Apache OpenNLP is a machine learning based toolkit for the processing of natural language text. It supports the most common NLP tasks, such as tokenization, sentence segmentation, part-of-speech tagging, named entity extraction, chunking, parsing, and coreference resolution. These tasks are usually required to build more advanced text processing services.
Apache PhotArk is a photo gallery application including a content repository for the images, a display piece, an access control layer, and upload capabilities. The idea is to have a rigid design for the content repository with a very flexible display piece. The images in the content repository will be protected with granular access control.
Apache XML Graphics Commons is a library that consists of several reusable components used by Apache Batik and Apache FOP. Many of these components can easily be used separately outside the domains of SVG and XSL-FO. You will find components such as a PDF library, an RTF library, Graphics2D implementations that let you generate PDF and PostScript files, and much more.
AtMail is a webmail client. The project aims to provide an elegant client for existing IMAP mailservers, with less bloat and a focus on an intuitive, simple user interface. Features include complete Webmail functionality, address-book support, video mail, an AJAX interface, drag'n'drop, and more.
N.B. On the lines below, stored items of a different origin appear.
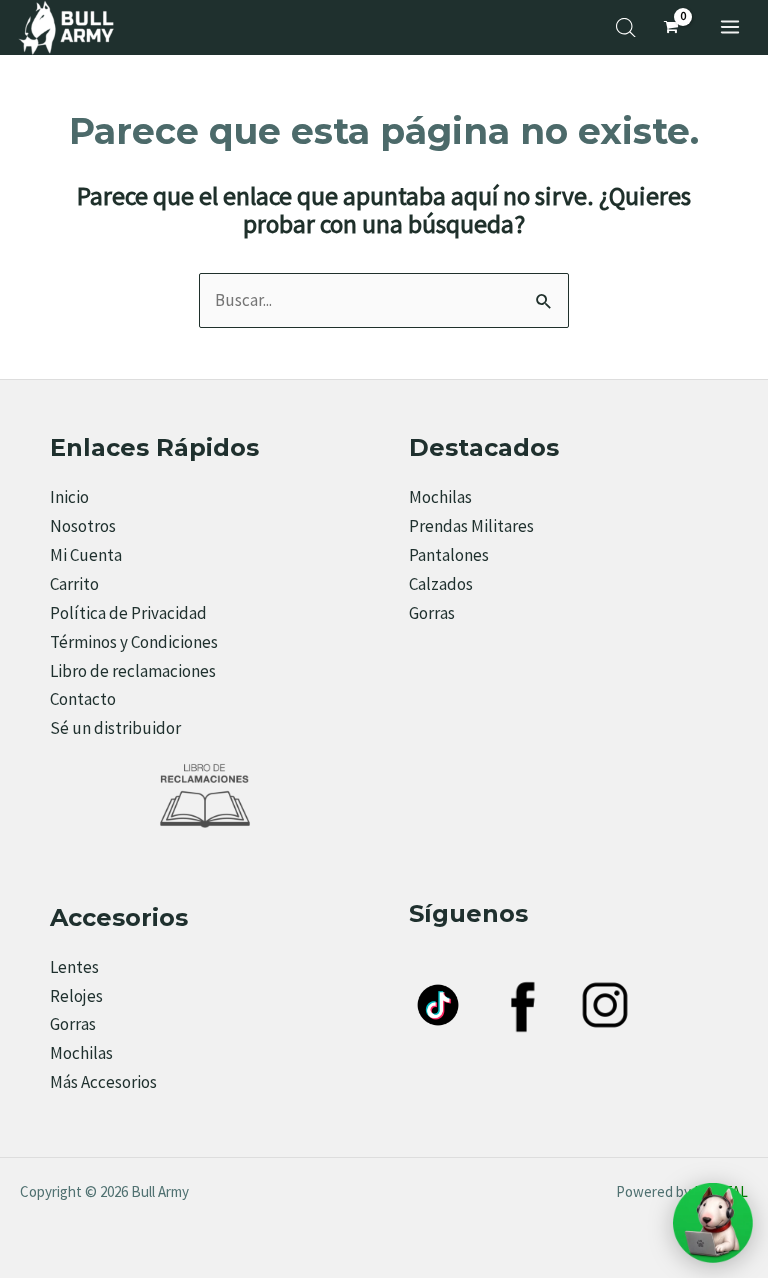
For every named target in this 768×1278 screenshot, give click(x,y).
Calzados (441, 584)
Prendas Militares (471, 526)
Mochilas (440, 497)
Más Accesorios (103, 1082)
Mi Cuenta (86, 555)
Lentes (74, 967)
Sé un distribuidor (115, 728)
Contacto (83, 699)
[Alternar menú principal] (730, 27)
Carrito (74, 584)
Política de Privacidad (128, 613)
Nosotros (83, 526)
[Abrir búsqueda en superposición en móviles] (626, 28)
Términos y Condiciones (134, 642)
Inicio (69, 497)
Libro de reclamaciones (133, 671)
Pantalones (449, 555)
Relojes (76, 996)
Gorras (432, 613)
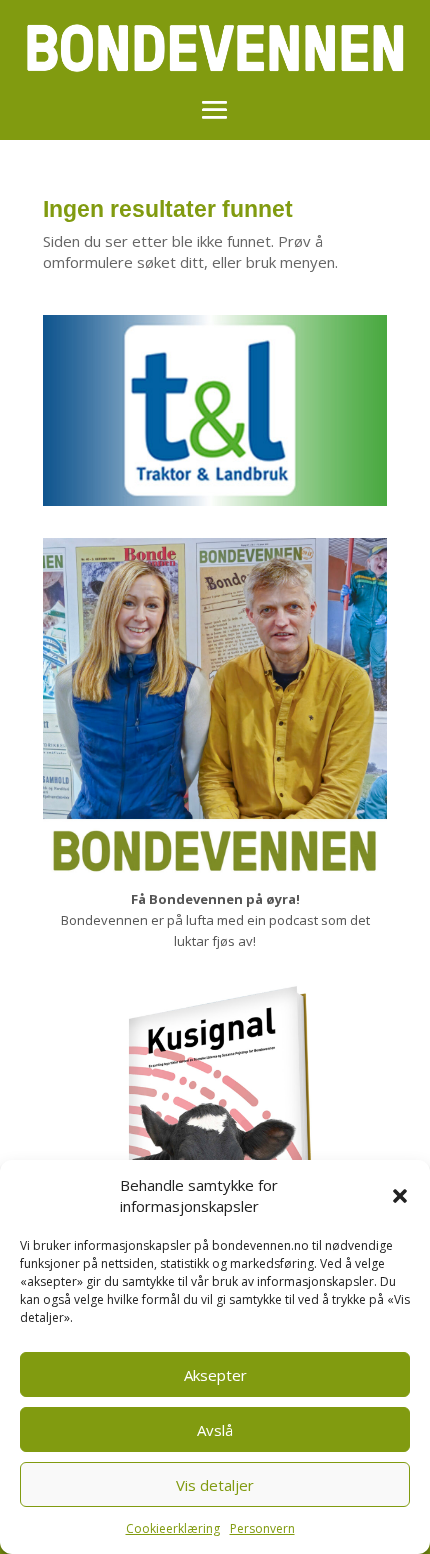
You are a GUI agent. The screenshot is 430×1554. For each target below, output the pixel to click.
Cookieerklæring (173, 1528)
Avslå (215, 1430)
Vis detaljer (215, 1485)
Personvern (262, 1528)
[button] (400, 1196)
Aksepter (215, 1375)
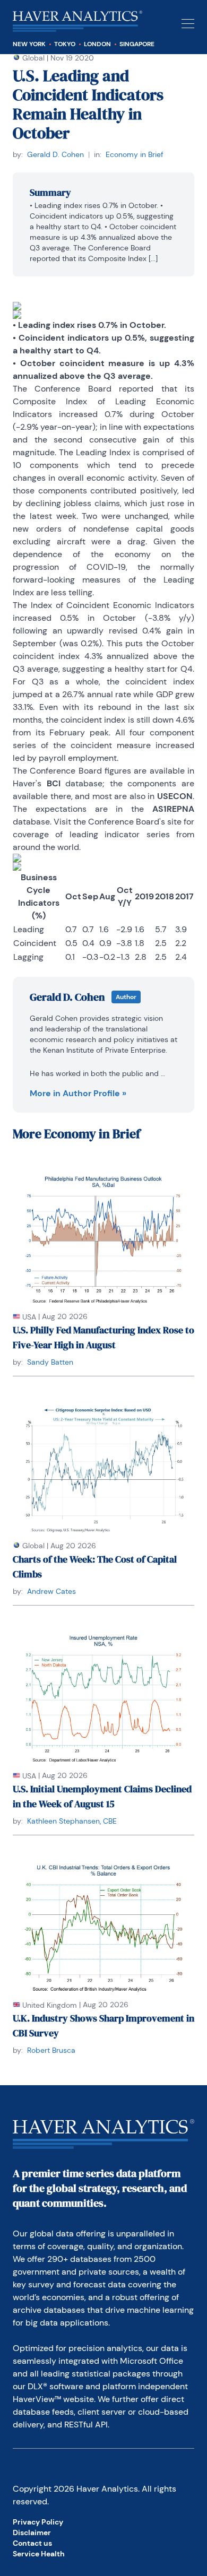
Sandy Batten (50, 1362)
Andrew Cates (51, 1591)
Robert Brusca (51, 2050)
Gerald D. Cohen (55, 154)
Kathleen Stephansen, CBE (72, 1821)
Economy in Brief (134, 154)
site (174, 821)
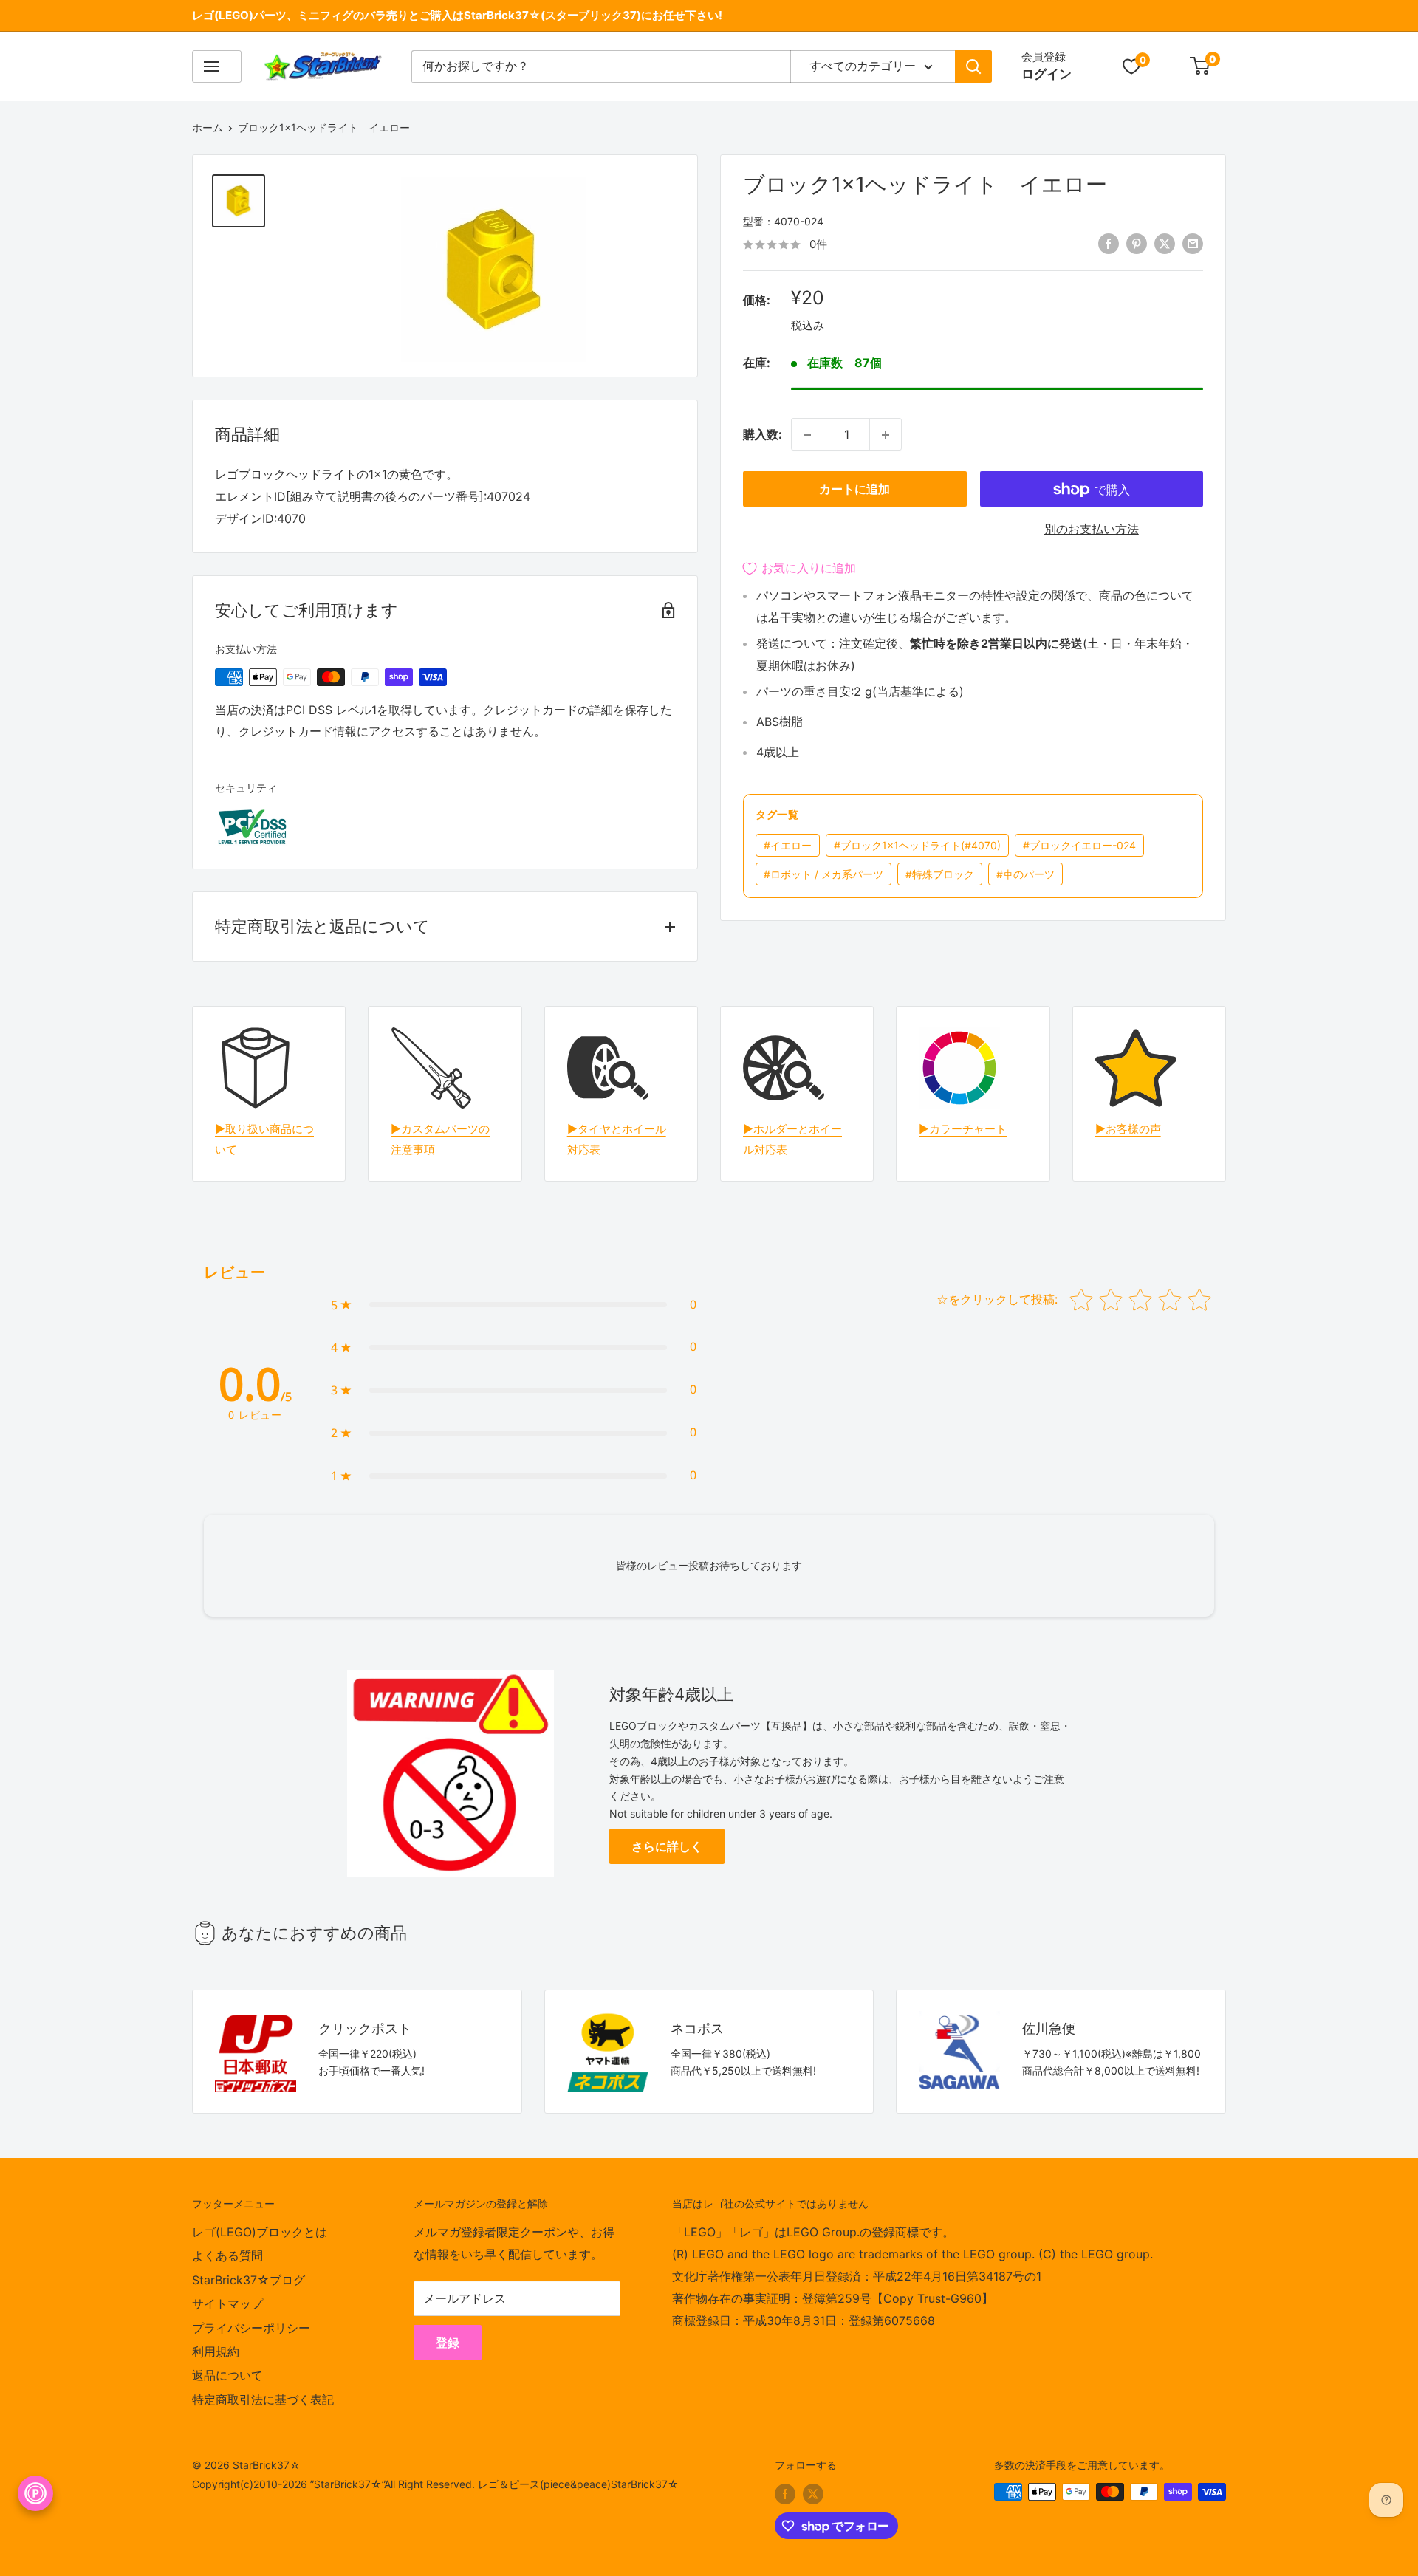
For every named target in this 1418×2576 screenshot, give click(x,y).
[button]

BitNami Drupal stack is an easy-to-install distribution of the Drupal CMS software. It includes pre-configured, ready-to-run versions of Apache, MySQL, and PHP so users can get Drupal installed and up and running in minutes after answering a few questions. Currently, Linux and Windows are supported.
Citizen Intelligence Agency is a project with the goal to increase the surveillance of Swedish parliament members. This will be done by analyzing the votes of each member of parliament and creating views related to the relations between them. It uses Maven, MySQL, JPA2, Spring 3.x, and Vaadin.
Citrus is a test framework written in Java that enables automated integration testing of message-based enterprise SOA applications. The tool can easily simulate surrounding systems across various transports and protocols (e.g. JMS, SOAP WebServices, HTTP, TCP/IP, etc.) in order to perform end-to-end use case testing. Citrus provides strong validation mechanisms for XML message contents and allows you to build complex testing logic such as sending and receiving messages, database validation, automatic retries, variable definitions, dynamic message contents, error simulation, and many more.
Daisy is an enterprise content management solution, bridging the gap between classic Web site content management and the Wiki style of information management and discovery. It is ideally suited for intranet knowledge bases, product and/or project documentation, and management of content-rich Web sites. It consists of a repository server with powerful querying and versioning capabilities, and a Wiki-like front-end Web user interface with in-browser rich-text authoring.